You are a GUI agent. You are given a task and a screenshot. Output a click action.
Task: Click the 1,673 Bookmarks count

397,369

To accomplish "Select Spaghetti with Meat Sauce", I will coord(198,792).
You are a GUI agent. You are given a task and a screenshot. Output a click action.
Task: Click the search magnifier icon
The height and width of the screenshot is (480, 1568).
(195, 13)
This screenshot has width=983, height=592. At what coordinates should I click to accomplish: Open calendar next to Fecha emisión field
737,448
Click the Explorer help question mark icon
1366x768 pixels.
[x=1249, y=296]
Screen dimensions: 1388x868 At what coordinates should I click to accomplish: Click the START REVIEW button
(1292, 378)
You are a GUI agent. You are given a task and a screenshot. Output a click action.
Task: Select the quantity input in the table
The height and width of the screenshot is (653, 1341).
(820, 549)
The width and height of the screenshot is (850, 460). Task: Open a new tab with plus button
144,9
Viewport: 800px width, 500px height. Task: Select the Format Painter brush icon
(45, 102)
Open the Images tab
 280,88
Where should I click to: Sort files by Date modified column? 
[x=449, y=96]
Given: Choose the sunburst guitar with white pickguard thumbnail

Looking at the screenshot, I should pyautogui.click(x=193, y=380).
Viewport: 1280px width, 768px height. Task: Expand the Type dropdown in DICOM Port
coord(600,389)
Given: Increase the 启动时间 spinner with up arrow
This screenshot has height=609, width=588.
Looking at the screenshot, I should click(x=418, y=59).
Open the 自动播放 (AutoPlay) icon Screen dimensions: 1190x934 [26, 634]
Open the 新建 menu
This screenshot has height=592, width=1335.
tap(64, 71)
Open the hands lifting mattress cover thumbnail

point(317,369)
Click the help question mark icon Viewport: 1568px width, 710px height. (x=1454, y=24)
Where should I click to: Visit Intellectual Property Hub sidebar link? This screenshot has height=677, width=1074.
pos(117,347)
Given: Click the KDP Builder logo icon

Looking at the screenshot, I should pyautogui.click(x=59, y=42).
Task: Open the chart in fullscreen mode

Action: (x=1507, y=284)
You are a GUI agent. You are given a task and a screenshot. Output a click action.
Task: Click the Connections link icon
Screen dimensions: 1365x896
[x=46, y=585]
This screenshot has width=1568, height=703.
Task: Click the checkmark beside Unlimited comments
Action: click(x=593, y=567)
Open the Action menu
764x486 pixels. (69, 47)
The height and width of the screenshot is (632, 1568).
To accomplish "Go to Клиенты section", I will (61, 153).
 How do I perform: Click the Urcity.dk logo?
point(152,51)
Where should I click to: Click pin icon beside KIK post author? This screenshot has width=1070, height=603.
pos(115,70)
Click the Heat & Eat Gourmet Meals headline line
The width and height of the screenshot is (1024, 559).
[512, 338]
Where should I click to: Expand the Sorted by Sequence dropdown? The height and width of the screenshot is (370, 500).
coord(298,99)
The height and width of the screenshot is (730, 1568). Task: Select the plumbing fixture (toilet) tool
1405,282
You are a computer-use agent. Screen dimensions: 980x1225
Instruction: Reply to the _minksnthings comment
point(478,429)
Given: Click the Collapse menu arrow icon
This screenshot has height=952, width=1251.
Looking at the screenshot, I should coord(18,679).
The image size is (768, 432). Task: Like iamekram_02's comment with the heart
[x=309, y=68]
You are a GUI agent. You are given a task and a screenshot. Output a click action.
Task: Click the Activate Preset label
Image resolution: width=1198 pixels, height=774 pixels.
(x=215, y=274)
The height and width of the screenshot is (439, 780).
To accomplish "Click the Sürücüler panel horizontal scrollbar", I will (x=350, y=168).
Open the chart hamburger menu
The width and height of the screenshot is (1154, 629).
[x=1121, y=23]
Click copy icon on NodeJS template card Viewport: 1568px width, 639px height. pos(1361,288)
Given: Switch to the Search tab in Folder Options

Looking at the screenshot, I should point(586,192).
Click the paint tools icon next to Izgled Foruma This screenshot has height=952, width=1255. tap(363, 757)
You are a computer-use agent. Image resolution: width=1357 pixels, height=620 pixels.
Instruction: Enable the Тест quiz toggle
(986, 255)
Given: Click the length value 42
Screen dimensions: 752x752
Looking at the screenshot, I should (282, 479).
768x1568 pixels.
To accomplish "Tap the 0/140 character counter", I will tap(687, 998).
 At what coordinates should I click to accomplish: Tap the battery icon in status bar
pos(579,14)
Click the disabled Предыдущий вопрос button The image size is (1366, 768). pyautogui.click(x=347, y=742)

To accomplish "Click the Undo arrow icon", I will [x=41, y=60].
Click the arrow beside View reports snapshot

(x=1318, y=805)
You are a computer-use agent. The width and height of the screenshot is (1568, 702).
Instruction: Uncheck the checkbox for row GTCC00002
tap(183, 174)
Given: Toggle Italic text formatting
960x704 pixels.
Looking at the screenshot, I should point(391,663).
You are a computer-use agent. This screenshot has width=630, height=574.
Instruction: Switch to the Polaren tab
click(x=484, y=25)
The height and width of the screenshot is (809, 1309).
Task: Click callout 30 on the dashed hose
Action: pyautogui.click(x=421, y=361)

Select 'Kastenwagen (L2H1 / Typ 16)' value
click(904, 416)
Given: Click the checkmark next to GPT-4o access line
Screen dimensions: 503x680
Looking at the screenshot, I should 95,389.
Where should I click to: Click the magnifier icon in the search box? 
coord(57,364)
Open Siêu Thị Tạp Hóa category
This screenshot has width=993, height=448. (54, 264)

(WHAT NEEDS TO BE DONE)
An exact copy of the lines above between the line holding "Where should I click to: Visit" and the line holding "Given: Click the Collapse menu arrow icon", inclusive, is the whole answer.

(RESULT)
Where should I click to: Visit Intellectual Property Hub sidebar link? This screenshot has height=677, width=1074.
pos(117,347)
Given: Click the KDP Builder logo icon

Looking at the screenshot, I should pyautogui.click(x=59, y=42).
Task: Open the chart in fullscreen mode

Action: (x=1507, y=284)
You are a GUI agent. You are given a task and a screenshot. Output a click action.
Task: Click the Connections link icon
Screen dimensions: 1365x896
[x=46, y=585]
This screenshot has width=1568, height=703.
Task: Click the checkmark beside Unlimited comments
Action: click(x=593, y=567)
Open the Action menu
764x486 pixels. (69, 47)
The height and width of the screenshot is (632, 1568).
To accomplish "Go to Клиенты section", I will (61, 153).
 How do I perform: Click the Urcity.dk logo?
point(152,51)
Where should I click to: Click pin icon beside KIK post author? This screenshot has width=1070, height=603.
pos(115,70)
Click the Heat & Eat Gourmet Meals headline line
The width and height of the screenshot is (1024, 559).
[512, 338]
Where should I click to: Expand the Sorted by Sequence dropdown? The height and width of the screenshot is (370, 500).
coord(298,99)
The height and width of the screenshot is (730, 1568). Task: Select the plumbing fixture (toilet) tool
1405,282
You are a computer-use agent. Screen dimensions: 980x1225
Instruction: Reply to the _minksnthings comment
point(478,429)
Given: Click the Collapse menu arrow icon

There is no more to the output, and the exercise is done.